Apache Atlas

Data Governance

In response to the intense search for value and speed in decision-making by modern organizations, the market increasingly offers technologies, environments, and components to be consumed and explored with "real-time," "near-real-time," "streaming," and other strategies that allow data transformation and access to information in the shortest possible time.

Although this analytical evolution adds high capacity to digital transformations and optimizes technology parks, it demands from organizations a structured "foundation" and high maturity in maintaining processes and assets.

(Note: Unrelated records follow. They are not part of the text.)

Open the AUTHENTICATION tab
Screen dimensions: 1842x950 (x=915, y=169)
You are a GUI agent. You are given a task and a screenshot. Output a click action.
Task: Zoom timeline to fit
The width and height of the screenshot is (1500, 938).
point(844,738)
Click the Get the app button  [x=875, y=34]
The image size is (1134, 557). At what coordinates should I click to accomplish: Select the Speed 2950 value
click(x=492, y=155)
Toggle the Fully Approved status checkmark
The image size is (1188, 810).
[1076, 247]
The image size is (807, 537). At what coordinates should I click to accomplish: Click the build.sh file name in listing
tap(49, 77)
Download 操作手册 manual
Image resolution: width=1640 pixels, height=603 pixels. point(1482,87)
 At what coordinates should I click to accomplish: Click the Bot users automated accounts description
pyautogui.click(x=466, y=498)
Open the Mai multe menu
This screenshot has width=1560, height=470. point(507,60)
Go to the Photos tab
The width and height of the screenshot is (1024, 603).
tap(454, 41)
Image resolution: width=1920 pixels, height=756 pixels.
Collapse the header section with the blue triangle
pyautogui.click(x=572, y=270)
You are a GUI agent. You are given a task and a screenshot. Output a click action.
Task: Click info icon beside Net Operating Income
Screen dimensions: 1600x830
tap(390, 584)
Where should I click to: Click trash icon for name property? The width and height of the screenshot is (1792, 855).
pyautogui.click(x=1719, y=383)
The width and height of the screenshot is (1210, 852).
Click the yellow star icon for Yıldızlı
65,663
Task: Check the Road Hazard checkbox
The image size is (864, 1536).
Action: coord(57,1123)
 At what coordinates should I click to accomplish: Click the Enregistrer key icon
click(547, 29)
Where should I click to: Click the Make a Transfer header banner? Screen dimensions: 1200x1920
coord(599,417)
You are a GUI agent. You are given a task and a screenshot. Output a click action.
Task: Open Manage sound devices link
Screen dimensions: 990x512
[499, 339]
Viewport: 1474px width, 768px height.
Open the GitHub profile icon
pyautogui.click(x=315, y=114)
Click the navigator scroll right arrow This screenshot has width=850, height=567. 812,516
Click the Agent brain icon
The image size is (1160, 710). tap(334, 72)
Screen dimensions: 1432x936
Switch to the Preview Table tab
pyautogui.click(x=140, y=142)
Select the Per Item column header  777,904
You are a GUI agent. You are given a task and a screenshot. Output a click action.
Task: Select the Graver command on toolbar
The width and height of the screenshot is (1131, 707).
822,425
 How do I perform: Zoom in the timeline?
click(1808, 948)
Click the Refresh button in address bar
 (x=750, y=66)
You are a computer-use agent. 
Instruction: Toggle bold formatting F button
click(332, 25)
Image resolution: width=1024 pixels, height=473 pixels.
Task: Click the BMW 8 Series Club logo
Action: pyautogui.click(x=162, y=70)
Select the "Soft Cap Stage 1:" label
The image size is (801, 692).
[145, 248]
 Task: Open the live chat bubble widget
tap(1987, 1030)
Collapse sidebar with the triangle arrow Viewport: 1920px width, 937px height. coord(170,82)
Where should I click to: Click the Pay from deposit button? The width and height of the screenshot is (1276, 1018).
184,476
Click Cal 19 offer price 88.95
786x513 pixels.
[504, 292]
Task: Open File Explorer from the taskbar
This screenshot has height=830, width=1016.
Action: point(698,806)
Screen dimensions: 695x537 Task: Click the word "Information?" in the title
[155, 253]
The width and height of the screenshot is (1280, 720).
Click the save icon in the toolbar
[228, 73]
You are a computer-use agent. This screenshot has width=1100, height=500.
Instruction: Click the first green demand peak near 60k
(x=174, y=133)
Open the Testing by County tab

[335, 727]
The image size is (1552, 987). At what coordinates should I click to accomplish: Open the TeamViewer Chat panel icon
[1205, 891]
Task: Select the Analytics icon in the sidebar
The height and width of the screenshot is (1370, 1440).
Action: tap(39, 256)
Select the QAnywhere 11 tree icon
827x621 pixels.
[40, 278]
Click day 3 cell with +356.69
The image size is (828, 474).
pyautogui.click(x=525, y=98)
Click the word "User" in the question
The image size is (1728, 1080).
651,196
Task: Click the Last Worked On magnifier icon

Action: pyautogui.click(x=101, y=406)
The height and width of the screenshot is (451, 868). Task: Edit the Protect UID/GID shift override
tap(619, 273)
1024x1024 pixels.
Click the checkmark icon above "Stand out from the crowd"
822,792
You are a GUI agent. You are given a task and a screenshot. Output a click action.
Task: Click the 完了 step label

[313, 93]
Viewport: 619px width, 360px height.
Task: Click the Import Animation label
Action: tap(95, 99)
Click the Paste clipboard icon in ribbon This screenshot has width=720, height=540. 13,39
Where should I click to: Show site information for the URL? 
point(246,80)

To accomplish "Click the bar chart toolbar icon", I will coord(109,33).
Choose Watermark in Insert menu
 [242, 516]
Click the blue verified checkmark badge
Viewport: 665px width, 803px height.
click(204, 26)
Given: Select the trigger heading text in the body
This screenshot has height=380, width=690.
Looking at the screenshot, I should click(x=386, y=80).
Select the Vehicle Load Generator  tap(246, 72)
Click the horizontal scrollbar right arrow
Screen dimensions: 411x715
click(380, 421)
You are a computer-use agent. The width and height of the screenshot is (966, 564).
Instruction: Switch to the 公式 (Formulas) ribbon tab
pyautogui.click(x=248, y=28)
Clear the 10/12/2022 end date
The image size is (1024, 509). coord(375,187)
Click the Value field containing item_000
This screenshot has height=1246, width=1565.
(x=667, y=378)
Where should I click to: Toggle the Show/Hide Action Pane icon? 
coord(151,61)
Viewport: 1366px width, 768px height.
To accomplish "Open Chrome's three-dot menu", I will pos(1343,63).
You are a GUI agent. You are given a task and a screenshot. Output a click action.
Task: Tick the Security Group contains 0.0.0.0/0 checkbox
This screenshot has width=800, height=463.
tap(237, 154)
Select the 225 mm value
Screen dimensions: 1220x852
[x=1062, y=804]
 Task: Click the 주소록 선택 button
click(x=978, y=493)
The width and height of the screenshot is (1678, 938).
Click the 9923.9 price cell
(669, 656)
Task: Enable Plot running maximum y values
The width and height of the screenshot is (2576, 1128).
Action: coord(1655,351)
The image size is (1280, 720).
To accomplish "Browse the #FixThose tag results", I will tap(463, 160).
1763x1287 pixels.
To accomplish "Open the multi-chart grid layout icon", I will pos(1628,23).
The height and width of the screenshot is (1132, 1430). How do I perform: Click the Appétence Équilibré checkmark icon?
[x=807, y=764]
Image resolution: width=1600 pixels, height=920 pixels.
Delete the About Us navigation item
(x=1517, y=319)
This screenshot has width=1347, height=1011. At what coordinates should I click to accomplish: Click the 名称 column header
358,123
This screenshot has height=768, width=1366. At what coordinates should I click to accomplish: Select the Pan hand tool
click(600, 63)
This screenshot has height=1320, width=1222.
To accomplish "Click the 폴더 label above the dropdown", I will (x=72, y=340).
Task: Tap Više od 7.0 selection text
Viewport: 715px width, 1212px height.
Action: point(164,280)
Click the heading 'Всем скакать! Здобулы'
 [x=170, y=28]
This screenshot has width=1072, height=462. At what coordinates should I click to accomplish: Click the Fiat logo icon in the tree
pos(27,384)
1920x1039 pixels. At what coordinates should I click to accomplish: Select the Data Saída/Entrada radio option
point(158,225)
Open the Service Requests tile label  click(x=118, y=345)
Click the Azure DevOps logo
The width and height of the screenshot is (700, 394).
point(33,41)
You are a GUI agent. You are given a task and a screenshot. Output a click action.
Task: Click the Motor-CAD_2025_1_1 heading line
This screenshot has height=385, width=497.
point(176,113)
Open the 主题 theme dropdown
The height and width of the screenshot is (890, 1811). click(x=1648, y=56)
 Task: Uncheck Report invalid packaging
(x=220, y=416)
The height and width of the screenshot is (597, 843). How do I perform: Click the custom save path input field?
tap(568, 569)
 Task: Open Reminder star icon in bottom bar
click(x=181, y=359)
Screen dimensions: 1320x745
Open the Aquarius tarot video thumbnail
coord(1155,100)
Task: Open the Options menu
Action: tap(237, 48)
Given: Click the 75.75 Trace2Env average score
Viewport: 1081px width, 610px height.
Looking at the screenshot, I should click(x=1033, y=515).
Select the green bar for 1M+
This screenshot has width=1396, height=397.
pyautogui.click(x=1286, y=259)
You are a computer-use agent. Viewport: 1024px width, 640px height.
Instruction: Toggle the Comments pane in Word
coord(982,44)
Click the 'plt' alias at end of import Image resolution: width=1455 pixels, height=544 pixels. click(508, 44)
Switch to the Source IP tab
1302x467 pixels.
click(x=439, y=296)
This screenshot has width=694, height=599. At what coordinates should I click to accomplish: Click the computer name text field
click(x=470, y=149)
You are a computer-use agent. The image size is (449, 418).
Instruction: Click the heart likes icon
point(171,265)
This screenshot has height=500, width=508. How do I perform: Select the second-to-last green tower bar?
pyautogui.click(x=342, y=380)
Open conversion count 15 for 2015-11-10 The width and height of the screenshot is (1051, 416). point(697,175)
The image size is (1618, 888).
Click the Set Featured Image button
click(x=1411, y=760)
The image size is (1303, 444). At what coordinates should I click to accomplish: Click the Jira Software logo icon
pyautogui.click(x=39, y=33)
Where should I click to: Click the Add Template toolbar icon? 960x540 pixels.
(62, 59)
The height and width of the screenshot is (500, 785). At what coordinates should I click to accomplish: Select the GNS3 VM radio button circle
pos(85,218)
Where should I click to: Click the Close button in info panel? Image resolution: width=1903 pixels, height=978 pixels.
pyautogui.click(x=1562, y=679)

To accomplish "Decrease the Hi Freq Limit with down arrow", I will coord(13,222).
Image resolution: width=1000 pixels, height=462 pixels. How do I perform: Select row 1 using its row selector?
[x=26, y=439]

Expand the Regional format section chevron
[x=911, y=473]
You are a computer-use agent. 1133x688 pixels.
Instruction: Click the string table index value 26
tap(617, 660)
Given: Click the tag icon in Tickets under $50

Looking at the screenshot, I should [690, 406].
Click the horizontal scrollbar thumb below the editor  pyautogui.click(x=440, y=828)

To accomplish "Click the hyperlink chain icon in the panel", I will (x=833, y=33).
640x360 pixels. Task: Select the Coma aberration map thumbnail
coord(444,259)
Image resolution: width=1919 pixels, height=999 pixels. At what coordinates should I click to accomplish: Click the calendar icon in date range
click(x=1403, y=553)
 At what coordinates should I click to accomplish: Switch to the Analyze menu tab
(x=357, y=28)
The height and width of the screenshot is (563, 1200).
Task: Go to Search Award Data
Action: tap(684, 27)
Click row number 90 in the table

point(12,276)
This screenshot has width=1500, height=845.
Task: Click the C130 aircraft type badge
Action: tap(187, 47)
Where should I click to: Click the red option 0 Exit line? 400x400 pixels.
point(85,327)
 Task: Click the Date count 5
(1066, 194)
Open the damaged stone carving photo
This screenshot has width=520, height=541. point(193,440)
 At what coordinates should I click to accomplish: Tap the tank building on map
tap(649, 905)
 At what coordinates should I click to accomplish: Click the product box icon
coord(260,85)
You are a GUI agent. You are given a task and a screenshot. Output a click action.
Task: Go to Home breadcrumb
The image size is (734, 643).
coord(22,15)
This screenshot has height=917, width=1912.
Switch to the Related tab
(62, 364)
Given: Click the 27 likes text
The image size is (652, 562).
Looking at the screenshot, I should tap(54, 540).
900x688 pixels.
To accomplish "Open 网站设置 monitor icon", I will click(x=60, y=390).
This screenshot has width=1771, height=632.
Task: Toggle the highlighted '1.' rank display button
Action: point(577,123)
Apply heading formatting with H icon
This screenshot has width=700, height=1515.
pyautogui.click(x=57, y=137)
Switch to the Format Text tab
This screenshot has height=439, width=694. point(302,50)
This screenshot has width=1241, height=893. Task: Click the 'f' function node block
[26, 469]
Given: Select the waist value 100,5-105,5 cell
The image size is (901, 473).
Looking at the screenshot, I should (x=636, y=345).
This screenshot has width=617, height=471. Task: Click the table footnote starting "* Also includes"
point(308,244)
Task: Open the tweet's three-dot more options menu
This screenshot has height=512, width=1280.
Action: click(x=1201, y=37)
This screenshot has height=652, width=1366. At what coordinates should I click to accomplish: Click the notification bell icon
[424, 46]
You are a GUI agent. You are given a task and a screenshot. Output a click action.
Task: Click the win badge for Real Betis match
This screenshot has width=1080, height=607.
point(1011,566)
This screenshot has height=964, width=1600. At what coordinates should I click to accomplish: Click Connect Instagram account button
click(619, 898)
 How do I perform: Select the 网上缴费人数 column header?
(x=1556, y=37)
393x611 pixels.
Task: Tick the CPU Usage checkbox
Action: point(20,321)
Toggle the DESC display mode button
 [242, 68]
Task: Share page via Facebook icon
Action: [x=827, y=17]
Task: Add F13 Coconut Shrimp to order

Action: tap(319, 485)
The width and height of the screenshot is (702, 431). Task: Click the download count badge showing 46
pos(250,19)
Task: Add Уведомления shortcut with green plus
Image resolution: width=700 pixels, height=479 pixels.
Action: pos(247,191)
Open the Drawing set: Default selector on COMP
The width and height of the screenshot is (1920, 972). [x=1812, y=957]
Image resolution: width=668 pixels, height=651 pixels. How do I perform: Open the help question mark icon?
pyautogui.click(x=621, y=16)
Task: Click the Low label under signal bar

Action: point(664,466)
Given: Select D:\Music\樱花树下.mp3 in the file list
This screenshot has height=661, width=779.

This is where Data Governance comes in, a fundamental process that ensures alignment with the compliance of organizations, improving the quality of insights, assisting in the adoption of regulatory compliance, reducing costs with centralized policies and systems, growing controlled and organized data, protecting them from any setbacks, within a cultural environment favorable to innovation and permeating the entire technology pipeline through which data will navigate.

Figura 1 - Data Governance aspects

Apache Atlas Features

Apache Atlas is a scalable set of core governance services provided for Hadoop, aiming to assist organizations in meeting their compliance requirements. For this, it uses prescriptive and forensic models enriched by business taxonomic metadata.

Apache Atlas allows organizations to build a catalog of their assets, classifying, managing, and providing collaboration capabilities for their use by data scientists and governance teams.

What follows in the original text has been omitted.